(Saved entries)
============

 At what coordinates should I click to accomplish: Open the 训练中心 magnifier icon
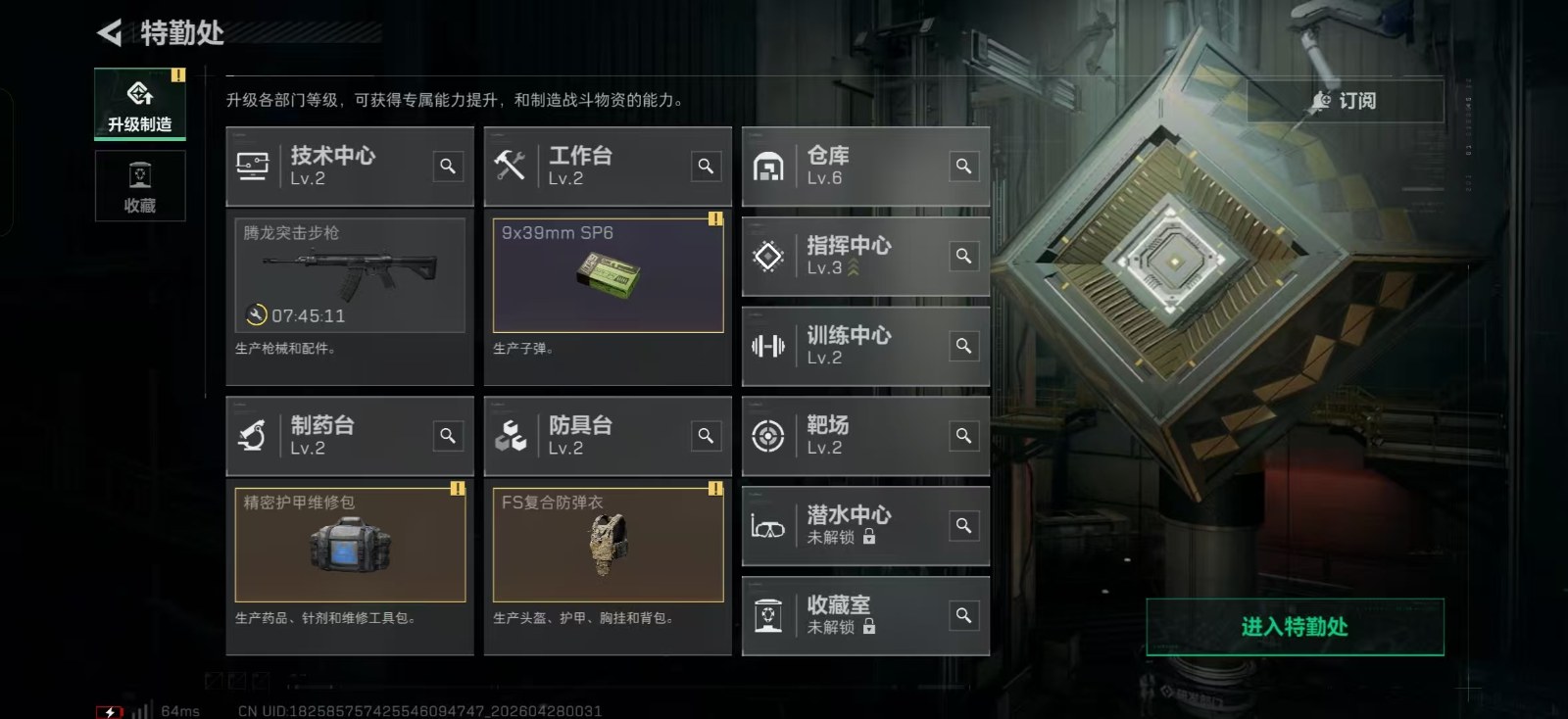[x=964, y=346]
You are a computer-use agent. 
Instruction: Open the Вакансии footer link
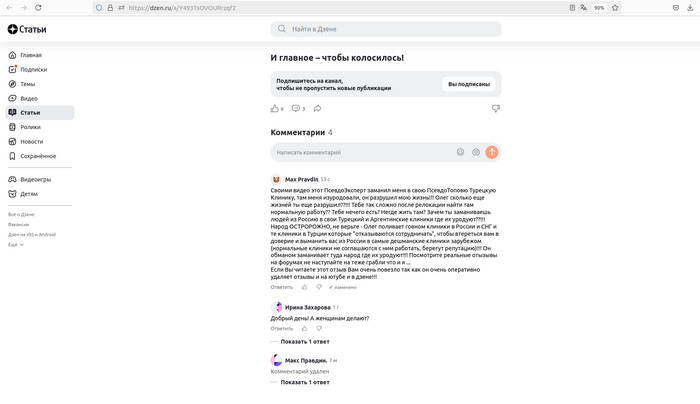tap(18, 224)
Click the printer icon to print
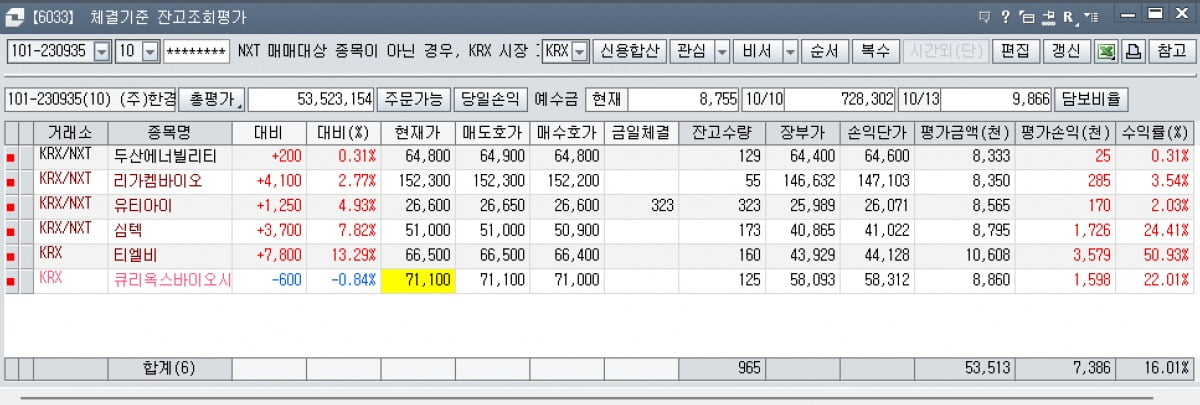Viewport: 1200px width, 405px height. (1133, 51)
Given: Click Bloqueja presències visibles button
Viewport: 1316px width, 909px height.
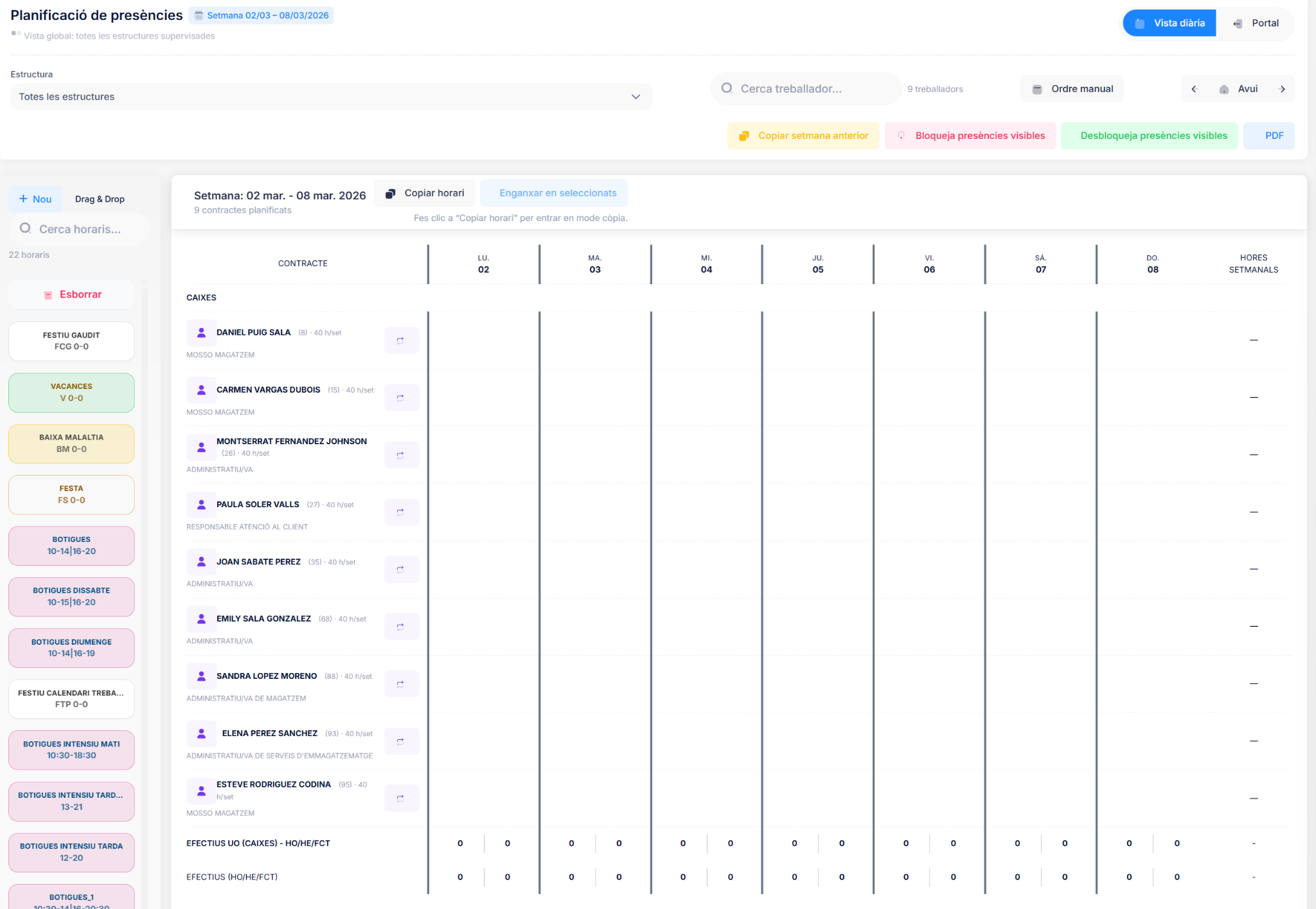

============

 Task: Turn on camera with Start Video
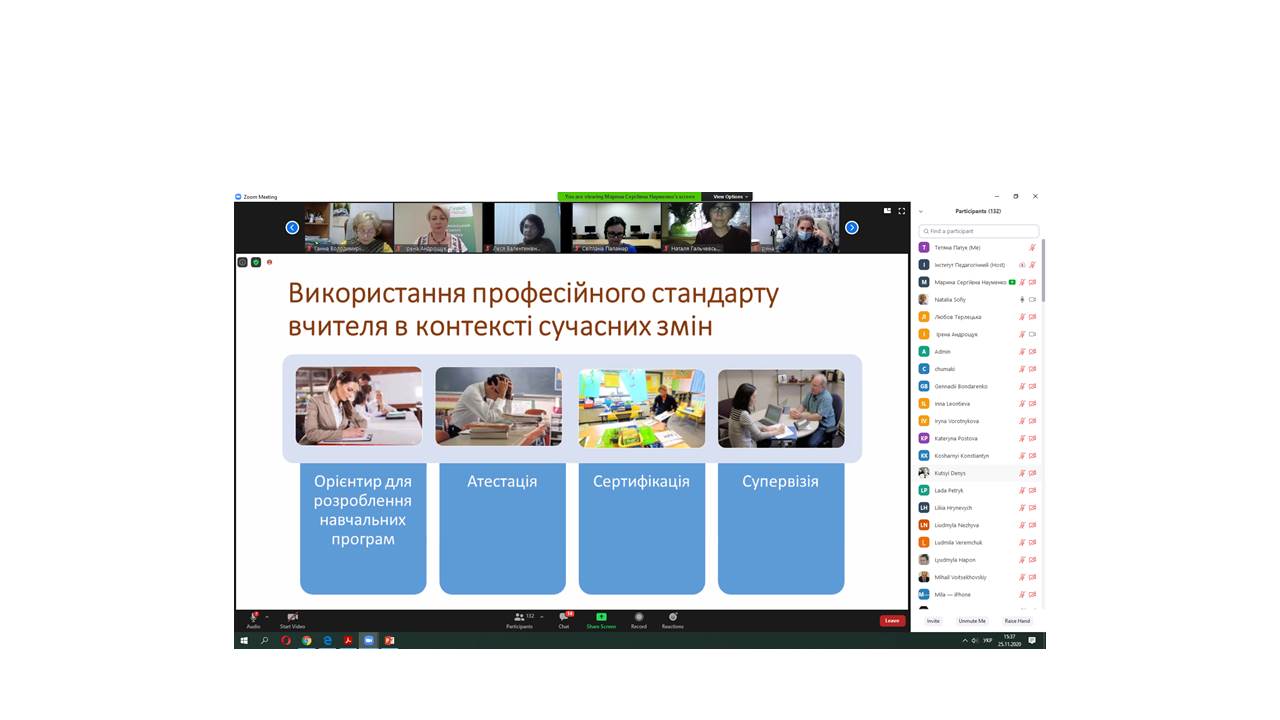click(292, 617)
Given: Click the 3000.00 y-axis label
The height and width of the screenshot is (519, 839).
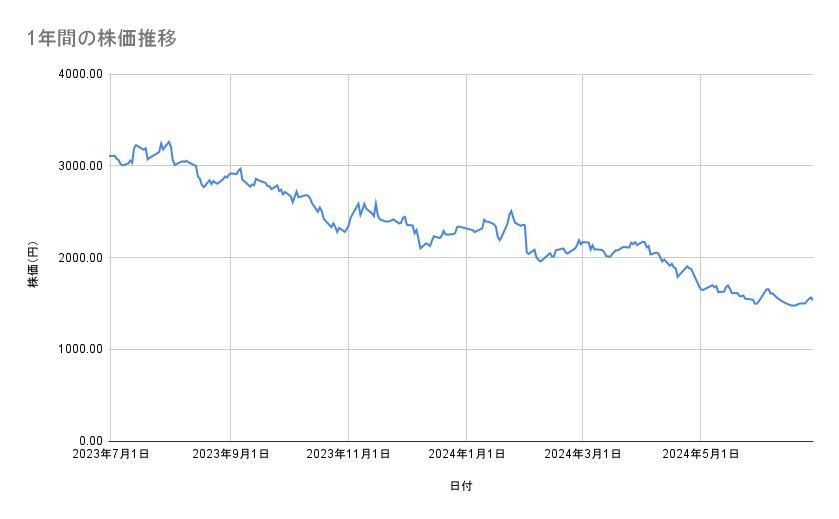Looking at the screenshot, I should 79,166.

============

## Brief
Sift through the entries and copy every line with "Given".

## Task response
Given: Click Bloqueja presències visibles button
Given: Click the 3000.00 y-axis label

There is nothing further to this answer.